On your visit to Nepal you will almost certainly pass through the capital city of Nepal, and you will want to have hotel reservations made before you arrive. If you will not be booking a tour through a travel agency, you can also arrange for lodging yourself. Be mindful that the busiest tourist seasons are in October and in March, but Kathmandu has ample accommodations. The price ranges also vary from exquisite luxury rates to just about dirt cheap, and depending on whether you like the serenity outside of the urban center or whether you want to get right in the thick of things, you'll be able to rent the perfect room.
Certainly the most famous hotel in Kathmandu is the Hotel Yak & Yeti, which refers to itself as a “premier five-star deluxe oasis” with 270 rooms. Well, they're right. For US $200 to $600 per night you can enjoy a truly magnificent lodging experience. However, for a more authentic encounter with a yak or a yeti, you'll have to venture out a bit further into the rugged outdoors.

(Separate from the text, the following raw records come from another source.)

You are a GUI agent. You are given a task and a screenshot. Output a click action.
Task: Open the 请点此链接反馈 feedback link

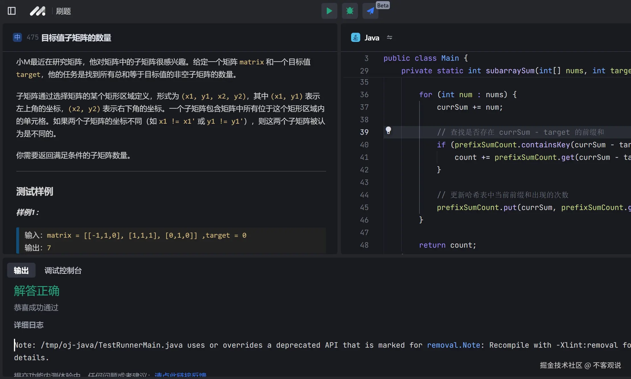[x=180, y=375]
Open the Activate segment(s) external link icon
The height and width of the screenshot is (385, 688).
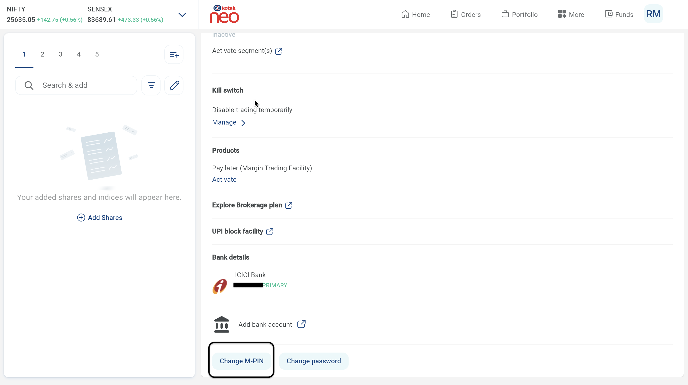[279, 51]
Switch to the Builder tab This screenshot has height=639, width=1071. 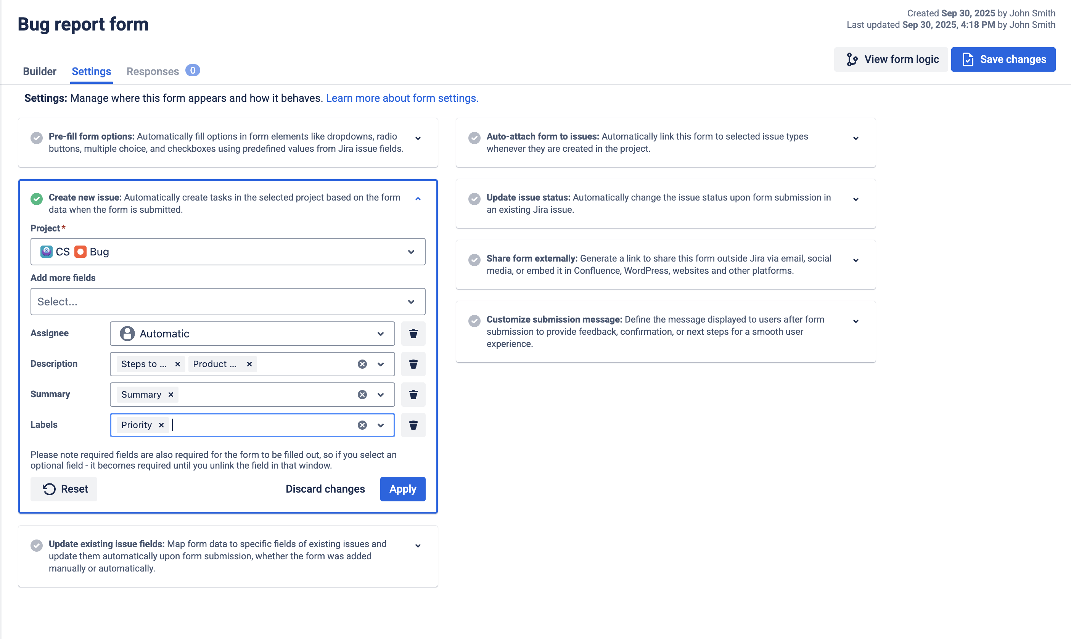40,71
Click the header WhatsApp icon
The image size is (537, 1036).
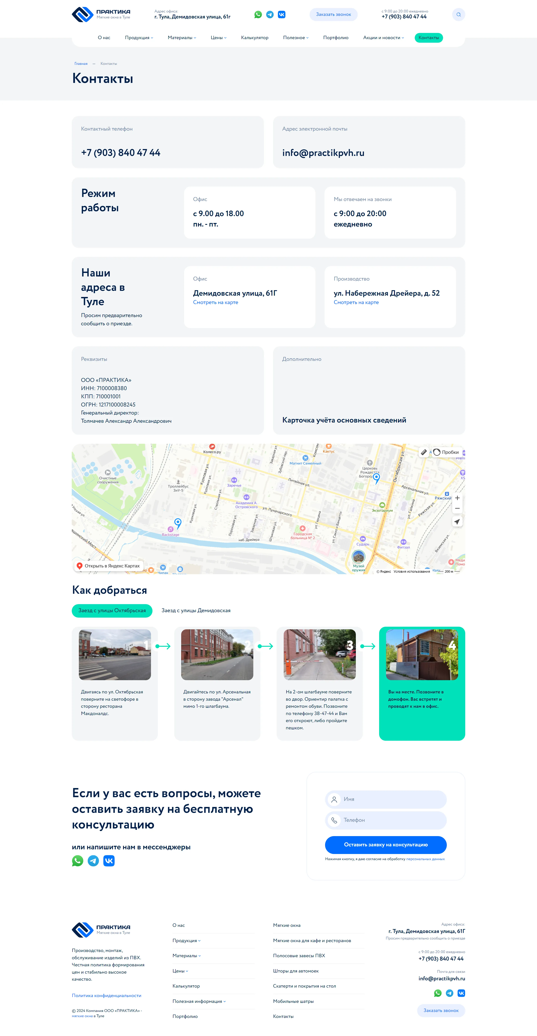coord(258,14)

The most daring and perhaps notorious of the premiere Nepali resorts was actually built by the Japanese and is staffed by Sherpas. The Hotel Everest View, situated above Namche village at a dizzying elevation of 13,000 feet, earned an entry in the Guiness Book of Records as the “Highest Placed Hotel in the World”. From this premium resort, up to almost $300 per night, guests have a stunning view of the prized Khumbu peaks, such as Mt. Everest, Lohtse, and Cho Oyu. Direct flights from Kathmandu up to the Shyangboche airstrip near the hotel save its wealthy guests a 3-day trek from Lukla, but the sudden extreme elevation change has led to quite a few emergency evacuations from the hotel, or worse. 977/1-224854.
Other Expensive Hotels:
Radisson Hotel Kathmandu. 977/1-411818
Hotel Shangri-la. 977/1-412999
Hotel Shanker. 977/1-410151
The Garden Hotel Kathmandu. 977/1-411951
Hotel Manang. 977/1-410993
Kantipur Temple House. 977/1-250131
Hotel Tibet. 977/1-429085
Hotel Manaslu. 977/1-410071
Hotel Astoria. 977/1-428810
Hotel Tashi Dhele. 977/1-217446
Dirt Cheap Hotels:
There are other accommodations available in the city that do not exactly match traditional western lodging. There are very small establishments (perhaps just a few rooms each) that offer a modest private room with a bed and restroom, but no other services such as television or telephone. They charge extremely low rates (perhaps under US $5 per night) and actually aim them at tourists. The only catch is that they slip in relatively exorbitant prices for their meal service, counting on the fact that the low room rate will keep the guests content.
In the Khumbu region among the Himalayas, trekkers have the option to camp in the great outdoors with the brisk, clean air and yak smells, or to enjoy the amenities of the traditional Sherpa teahouses. These quaint lodges (“bhatti”) in villages along the hiking routes offer basic meal and lodging accommodations. Sherpa Traders and porters traditionally stayed there, but the influx of Westerners has upped the list of amenities that these inns offer.